* **What is expected**
Please take the lines from the one holding "Click the Clients" through the one holding "You are a computer-use agent. Image" in the data below and copy them exactly.

* **Saved entries**
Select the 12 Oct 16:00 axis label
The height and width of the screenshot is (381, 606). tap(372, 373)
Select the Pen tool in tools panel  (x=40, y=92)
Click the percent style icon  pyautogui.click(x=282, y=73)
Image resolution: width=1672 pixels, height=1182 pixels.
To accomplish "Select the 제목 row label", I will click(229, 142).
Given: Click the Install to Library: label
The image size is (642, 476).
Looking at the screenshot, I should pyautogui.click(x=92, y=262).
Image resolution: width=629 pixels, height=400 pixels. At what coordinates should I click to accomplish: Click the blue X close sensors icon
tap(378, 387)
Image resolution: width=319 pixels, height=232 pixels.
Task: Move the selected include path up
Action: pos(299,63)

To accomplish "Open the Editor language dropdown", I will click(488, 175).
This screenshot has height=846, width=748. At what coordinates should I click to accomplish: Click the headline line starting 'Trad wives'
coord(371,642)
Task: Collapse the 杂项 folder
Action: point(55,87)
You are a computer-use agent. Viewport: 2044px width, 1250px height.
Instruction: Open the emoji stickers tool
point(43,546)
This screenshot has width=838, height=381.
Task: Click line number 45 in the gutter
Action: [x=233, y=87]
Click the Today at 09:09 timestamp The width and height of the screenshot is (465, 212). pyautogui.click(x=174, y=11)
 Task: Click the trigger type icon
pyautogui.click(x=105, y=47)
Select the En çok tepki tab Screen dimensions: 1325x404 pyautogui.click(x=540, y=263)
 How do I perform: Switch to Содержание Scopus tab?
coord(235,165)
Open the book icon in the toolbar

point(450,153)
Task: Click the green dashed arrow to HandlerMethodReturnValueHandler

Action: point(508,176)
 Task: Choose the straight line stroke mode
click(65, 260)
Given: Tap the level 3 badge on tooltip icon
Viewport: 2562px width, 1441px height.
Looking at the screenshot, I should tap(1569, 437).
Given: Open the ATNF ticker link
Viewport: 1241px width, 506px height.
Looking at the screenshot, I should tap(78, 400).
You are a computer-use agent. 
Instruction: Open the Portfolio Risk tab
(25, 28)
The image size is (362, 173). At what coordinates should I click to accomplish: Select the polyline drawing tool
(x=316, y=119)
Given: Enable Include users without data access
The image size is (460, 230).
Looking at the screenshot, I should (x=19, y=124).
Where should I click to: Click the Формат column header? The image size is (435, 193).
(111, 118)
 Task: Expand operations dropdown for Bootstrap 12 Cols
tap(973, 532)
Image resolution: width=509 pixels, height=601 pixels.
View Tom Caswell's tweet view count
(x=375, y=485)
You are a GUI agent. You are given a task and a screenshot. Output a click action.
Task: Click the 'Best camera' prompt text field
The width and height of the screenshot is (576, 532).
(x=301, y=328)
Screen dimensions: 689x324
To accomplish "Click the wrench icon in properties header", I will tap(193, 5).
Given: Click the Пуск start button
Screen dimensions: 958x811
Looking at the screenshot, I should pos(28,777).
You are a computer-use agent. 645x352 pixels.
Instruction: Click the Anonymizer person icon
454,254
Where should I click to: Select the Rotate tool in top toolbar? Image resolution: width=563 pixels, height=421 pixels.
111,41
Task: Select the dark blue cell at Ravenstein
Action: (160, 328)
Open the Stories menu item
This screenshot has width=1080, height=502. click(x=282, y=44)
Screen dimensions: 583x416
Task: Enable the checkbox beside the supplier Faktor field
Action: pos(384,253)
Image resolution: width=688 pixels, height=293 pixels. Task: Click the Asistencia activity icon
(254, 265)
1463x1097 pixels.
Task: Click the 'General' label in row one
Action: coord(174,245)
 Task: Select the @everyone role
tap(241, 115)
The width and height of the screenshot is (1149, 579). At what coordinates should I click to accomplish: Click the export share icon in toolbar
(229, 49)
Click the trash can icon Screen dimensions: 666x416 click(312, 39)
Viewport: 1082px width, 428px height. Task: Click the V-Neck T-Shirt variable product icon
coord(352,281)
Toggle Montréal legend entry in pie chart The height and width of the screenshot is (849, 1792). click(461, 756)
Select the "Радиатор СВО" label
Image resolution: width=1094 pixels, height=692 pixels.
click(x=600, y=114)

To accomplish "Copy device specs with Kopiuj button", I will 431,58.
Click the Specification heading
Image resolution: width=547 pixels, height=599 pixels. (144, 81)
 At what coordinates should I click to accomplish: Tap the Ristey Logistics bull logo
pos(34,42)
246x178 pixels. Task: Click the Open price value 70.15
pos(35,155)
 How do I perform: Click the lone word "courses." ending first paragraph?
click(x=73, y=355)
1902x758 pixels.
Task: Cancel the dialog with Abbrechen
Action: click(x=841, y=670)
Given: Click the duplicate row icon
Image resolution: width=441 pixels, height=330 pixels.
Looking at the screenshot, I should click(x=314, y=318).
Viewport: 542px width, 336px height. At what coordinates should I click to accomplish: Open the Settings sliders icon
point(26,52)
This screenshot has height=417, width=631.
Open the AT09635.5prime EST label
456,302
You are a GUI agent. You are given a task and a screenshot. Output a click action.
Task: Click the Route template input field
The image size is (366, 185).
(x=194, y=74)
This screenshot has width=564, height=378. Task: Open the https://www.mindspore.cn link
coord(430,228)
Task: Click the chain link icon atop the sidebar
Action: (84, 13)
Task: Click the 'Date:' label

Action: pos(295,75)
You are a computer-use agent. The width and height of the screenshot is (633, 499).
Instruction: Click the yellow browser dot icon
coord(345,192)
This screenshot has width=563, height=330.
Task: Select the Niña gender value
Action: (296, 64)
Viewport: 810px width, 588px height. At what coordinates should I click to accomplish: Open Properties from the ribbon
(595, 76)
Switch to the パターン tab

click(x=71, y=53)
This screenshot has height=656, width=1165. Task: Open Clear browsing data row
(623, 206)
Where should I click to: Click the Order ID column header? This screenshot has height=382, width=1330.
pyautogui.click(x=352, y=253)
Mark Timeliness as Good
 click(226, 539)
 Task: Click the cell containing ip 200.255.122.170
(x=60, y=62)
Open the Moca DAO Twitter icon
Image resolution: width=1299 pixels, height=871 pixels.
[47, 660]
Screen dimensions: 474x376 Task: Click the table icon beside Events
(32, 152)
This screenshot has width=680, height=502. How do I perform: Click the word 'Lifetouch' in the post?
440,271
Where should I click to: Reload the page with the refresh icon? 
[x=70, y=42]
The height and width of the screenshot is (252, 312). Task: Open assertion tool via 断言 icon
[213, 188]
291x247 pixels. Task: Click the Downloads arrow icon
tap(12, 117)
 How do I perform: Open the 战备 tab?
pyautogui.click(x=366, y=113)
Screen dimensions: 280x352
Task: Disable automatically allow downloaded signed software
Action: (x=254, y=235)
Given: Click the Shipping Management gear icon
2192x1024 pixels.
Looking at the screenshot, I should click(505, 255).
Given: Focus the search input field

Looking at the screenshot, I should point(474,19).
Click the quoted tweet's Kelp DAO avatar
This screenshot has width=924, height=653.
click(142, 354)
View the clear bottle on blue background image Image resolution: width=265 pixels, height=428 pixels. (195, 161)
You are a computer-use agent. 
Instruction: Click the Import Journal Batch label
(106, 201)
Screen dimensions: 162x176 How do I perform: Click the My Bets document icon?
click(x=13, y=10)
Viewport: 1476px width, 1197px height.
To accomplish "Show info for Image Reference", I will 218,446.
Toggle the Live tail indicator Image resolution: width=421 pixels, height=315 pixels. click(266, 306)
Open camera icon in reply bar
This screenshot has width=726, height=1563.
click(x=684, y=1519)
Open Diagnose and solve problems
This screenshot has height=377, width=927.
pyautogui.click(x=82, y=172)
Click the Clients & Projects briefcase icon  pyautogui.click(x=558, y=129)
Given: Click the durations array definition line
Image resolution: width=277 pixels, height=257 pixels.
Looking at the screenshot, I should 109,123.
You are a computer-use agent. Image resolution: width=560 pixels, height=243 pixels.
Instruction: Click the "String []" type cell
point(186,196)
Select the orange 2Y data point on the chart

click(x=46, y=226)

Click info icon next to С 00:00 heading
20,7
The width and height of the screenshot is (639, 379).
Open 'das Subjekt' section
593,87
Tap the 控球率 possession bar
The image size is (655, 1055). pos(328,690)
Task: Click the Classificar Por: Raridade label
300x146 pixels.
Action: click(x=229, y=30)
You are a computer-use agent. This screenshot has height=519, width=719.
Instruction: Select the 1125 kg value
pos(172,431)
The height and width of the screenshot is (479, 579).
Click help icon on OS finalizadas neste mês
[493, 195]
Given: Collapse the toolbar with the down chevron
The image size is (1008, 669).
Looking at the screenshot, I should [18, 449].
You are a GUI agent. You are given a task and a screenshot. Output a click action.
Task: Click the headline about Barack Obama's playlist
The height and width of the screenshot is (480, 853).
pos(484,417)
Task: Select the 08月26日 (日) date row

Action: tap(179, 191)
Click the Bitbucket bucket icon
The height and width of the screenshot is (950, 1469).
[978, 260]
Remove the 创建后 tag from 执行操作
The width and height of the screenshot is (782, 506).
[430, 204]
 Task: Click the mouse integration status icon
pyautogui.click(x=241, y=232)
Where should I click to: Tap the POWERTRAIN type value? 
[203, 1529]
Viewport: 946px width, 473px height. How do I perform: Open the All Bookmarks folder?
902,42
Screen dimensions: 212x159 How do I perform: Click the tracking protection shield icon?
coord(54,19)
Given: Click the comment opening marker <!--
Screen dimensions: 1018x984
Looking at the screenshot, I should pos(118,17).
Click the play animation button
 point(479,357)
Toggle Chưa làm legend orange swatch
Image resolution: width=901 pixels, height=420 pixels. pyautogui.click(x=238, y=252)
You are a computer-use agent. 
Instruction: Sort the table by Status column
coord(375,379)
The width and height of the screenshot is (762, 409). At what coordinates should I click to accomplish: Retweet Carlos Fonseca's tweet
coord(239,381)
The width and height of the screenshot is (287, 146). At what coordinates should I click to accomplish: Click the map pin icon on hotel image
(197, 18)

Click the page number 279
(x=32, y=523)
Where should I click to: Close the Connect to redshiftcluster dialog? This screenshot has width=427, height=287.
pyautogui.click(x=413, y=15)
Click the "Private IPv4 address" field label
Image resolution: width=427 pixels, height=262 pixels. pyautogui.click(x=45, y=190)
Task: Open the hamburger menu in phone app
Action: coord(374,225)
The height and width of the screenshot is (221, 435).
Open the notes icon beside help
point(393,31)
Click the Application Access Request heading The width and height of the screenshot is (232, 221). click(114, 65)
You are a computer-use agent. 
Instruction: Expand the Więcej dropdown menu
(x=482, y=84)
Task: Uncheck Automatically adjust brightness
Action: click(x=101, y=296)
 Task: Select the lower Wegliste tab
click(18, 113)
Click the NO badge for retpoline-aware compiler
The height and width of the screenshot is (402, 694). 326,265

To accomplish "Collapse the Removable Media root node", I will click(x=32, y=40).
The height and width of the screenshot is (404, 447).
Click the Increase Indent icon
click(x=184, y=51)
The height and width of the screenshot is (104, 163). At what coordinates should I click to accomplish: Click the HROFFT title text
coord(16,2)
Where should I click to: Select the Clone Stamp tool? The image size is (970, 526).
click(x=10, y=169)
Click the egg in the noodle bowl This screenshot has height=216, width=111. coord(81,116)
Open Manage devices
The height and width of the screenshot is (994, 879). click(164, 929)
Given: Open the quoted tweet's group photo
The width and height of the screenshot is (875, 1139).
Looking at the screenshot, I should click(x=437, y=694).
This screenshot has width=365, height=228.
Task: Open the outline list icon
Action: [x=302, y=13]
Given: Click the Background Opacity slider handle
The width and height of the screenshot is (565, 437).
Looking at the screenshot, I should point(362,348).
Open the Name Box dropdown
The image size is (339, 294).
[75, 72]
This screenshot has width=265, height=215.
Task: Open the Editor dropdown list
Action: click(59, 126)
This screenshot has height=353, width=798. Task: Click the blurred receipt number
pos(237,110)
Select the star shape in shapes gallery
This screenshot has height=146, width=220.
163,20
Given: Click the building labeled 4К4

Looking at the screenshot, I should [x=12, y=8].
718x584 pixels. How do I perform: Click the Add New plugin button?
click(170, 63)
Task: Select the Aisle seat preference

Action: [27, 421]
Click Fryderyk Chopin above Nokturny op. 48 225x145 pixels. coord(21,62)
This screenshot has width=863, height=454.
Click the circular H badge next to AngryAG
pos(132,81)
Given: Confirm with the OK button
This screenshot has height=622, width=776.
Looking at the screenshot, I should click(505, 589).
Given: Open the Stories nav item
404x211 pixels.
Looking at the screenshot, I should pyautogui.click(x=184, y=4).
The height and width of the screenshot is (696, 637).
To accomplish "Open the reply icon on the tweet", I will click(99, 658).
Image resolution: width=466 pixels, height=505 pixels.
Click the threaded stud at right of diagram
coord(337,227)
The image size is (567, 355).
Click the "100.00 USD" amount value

* **Task result**
Click the Clients & Projects briefcase icon  pyautogui.click(x=558, y=129)
Given: Click the durations array definition line
Image resolution: width=277 pixels, height=257 pixels.
Looking at the screenshot, I should 109,123.
You are a computer-use agent. Image resolution: width=560 pixels, height=243 pixels.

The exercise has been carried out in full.